# Short problem:
Quote every line below verbatim, leaving nothing out.

# Data records:
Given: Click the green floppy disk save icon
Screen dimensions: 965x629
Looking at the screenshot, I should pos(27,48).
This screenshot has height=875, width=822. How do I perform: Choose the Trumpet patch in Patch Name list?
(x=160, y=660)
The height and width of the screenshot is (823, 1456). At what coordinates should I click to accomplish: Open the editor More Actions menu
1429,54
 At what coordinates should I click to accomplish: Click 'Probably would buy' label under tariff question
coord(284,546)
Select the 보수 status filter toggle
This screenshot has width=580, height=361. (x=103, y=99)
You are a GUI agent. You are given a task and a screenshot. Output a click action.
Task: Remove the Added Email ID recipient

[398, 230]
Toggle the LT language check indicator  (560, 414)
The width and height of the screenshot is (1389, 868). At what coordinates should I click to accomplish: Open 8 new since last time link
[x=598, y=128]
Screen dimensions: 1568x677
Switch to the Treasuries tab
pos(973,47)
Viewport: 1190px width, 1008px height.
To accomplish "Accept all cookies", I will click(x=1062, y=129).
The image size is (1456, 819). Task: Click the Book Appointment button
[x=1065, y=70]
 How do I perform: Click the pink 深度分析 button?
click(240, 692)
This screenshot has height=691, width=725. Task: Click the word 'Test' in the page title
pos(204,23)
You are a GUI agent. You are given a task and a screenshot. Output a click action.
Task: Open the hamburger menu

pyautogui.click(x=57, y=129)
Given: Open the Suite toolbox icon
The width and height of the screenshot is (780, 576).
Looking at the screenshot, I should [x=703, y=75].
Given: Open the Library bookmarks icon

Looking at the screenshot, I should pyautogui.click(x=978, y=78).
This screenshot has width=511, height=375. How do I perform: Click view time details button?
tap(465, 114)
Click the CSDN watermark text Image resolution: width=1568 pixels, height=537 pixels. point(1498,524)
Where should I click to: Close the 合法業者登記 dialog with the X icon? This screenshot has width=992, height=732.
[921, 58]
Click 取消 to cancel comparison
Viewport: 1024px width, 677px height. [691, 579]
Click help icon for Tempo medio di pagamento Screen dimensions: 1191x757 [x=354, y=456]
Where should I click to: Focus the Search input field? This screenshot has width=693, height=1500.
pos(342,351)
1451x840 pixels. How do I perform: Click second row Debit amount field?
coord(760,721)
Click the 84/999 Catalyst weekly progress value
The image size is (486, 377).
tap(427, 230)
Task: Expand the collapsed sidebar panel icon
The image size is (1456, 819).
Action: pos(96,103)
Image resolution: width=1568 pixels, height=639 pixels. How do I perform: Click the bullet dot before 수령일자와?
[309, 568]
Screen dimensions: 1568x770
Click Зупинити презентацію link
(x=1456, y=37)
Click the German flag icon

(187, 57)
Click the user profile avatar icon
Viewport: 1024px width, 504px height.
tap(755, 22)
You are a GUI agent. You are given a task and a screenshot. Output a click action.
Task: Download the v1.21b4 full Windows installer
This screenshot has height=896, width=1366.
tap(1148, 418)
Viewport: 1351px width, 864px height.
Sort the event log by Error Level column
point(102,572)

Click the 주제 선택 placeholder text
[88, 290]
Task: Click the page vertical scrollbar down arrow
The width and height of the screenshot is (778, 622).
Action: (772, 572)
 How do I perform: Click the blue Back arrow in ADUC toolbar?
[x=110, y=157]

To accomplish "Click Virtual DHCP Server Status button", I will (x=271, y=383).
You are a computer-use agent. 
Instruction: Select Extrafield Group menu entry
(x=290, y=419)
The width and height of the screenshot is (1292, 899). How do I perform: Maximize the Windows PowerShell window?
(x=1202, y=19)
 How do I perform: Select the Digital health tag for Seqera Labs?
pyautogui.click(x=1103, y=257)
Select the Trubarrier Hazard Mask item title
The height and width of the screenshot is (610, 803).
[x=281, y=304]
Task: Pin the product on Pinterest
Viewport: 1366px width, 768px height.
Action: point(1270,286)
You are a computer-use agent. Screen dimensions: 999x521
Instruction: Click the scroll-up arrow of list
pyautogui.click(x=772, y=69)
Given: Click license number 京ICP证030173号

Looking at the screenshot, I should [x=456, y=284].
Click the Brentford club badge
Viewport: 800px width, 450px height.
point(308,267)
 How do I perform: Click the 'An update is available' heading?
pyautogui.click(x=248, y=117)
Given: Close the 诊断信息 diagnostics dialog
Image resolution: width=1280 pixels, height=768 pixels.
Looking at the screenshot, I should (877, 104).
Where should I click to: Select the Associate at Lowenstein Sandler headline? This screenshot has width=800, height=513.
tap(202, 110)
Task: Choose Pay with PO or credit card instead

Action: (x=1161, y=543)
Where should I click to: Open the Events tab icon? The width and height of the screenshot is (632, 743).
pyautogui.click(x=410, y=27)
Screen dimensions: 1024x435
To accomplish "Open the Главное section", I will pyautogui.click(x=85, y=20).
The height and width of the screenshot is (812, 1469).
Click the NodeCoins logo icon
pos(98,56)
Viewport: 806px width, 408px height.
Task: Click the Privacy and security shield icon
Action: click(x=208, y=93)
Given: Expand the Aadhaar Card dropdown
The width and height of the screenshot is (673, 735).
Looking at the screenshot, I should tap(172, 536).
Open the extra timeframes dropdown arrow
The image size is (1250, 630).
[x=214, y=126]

# The response:
Given: Click the green floppy disk save icon
Screen dimensions: 965x629
Looking at the screenshot, I should pos(27,48).
This screenshot has height=875, width=822. How do I perform: Choose the Trumpet patch in Patch Name list?
(x=160, y=660)
The height and width of the screenshot is (823, 1456). At what coordinates should I click to accomplish: Open the editor More Actions menu
1429,54
 At what coordinates should I click to accomplish: Click 'Probably would buy' label under tariff question
coord(284,546)
Select the 보수 status filter toggle
This screenshot has width=580, height=361. (x=103, y=99)
You are a GUI agent. You are given a task and a screenshot. Output a click action.
Task: Remove the Added Email ID recipient

[398, 230]
Toggle the LT language check indicator  (560, 414)
The width and height of the screenshot is (1389, 868). At what coordinates should I click to accomplish: Open 8 new since last time link
[x=598, y=128]
Screen dimensions: 1568x677
Switch to the Treasuries tab
pos(973,47)
Viewport: 1190px width, 1008px height.
To accomplish "Accept all cookies", I will click(x=1062, y=129).
The image size is (1456, 819). Task: Click the Book Appointment button
[x=1065, y=70]
 How do I perform: Click the pink 深度分析 button?
click(240, 692)
This screenshot has height=691, width=725. Task: Click the word 'Test' in the page title
pos(204,23)
You are a GUI agent. You are given a task and a screenshot. Output a click action.
Task: Open the hamburger menu

pyautogui.click(x=57, y=129)
Given: Open the Suite toolbox icon
The width and height of the screenshot is (780, 576).
Looking at the screenshot, I should [x=703, y=75].
Given: Open the Library bookmarks icon

Looking at the screenshot, I should pyautogui.click(x=978, y=78).
This screenshot has width=511, height=375. How do I perform: Click view time details button?
tap(465, 114)
Click the CSDN watermark text Image resolution: width=1568 pixels, height=537 pixels. point(1498,524)
Where should I click to: Close the 合法業者登記 dialog with the X icon? This screenshot has width=992, height=732.
[921, 58]
Click 取消 to cancel comparison
Viewport: 1024px width, 677px height. [691, 579]
Click help icon for Tempo medio di pagamento Screen dimensions: 1191x757 [x=354, y=456]
Where should I click to: Focus the Search input field? This screenshot has width=693, height=1500.
pos(342,351)
1451x840 pixels. How do I perform: Click second row Debit amount field?
coord(760,721)
Click the 84/999 Catalyst weekly progress value
The image size is (486, 377).
tap(427, 230)
Task: Expand the collapsed sidebar panel icon
The image size is (1456, 819).
Action: pos(96,103)
Image resolution: width=1568 pixels, height=639 pixels. How do I perform: Click the bullet dot before 수령일자와?
[309, 568]
Screen dimensions: 1568x770
Click Зупинити презентацію link
(x=1456, y=37)
Click the German flag icon

(187, 57)
Click the user profile avatar icon
Viewport: 1024px width, 504px height.
tap(755, 22)
You are a GUI agent. You are given a task and a screenshot. Output a click action.
Task: Download the v1.21b4 full Windows installer
This screenshot has height=896, width=1366.
tap(1148, 418)
Viewport: 1351px width, 864px height.
Sort the event log by Error Level column
point(102,572)

Click the 주제 선택 placeholder text
[88, 290]
Task: Click the page vertical scrollbar down arrow
The width and height of the screenshot is (778, 622).
Action: (772, 572)
 How do I perform: Click the blue Back arrow in ADUC toolbar?
[x=110, y=157]

To accomplish "Click Virtual DHCP Server Status button", I will (x=271, y=383).
You are a computer-use agent. 
Instruction: Select Extrafield Group menu entry
(x=290, y=419)
The width and height of the screenshot is (1292, 899). How do I perform: Maximize the Windows PowerShell window?
(x=1202, y=19)
 How do I perform: Select the Digital health tag for Seqera Labs?
pyautogui.click(x=1103, y=257)
Select the Trubarrier Hazard Mask item title
The height and width of the screenshot is (610, 803).
[x=281, y=304]
Task: Pin the product on Pinterest
Viewport: 1366px width, 768px height.
Action: point(1270,286)
You are a computer-use agent. Screen dimensions: 999x521
Instruction: Click the scroll-up arrow of list
pyautogui.click(x=772, y=69)
Given: Click license number 京ICP证030173号

Looking at the screenshot, I should [x=456, y=284].
Click the Brentford club badge
Viewport: 800px width, 450px height.
point(308,267)
 How do I perform: Click the 'An update is available' heading?
pyautogui.click(x=248, y=117)
Given: Close the 诊断信息 diagnostics dialog
Image resolution: width=1280 pixels, height=768 pixels.
Looking at the screenshot, I should (877, 104).
Where should I click to: Select the Associate at Lowenstein Sandler headline? This screenshot has width=800, height=513.
tap(202, 110)
Task: Choose Pay with PO or credit card instead

Action: (x=1161, y=543)
Where should I click to: Open the Events tab icon? The width and height of the screenshot is (632, 743).
pyautogui.click(x=410, y=27)
Screen dimensions: 1024x435
To accomplish "Open the Главное section", I will pyautogui.click(x=85, y=20).
The height and width of the screenshot is (812, 1469).
Click the NodeCoins logo icon
pos(98,56)
Viewport: 806px width, 408px height.
Task: Click the Privacy and security shield icon
Action: click(x=208, y=93)
Given: Expand the Aadhaar Card dropdown
The width and height of the screenshot is (673, 735).
Looking at the screenshot, I should tap(172, 536).
Open the extra timeframes dropdown arrow
The image size is (1250, 630).
[x=214, y=126]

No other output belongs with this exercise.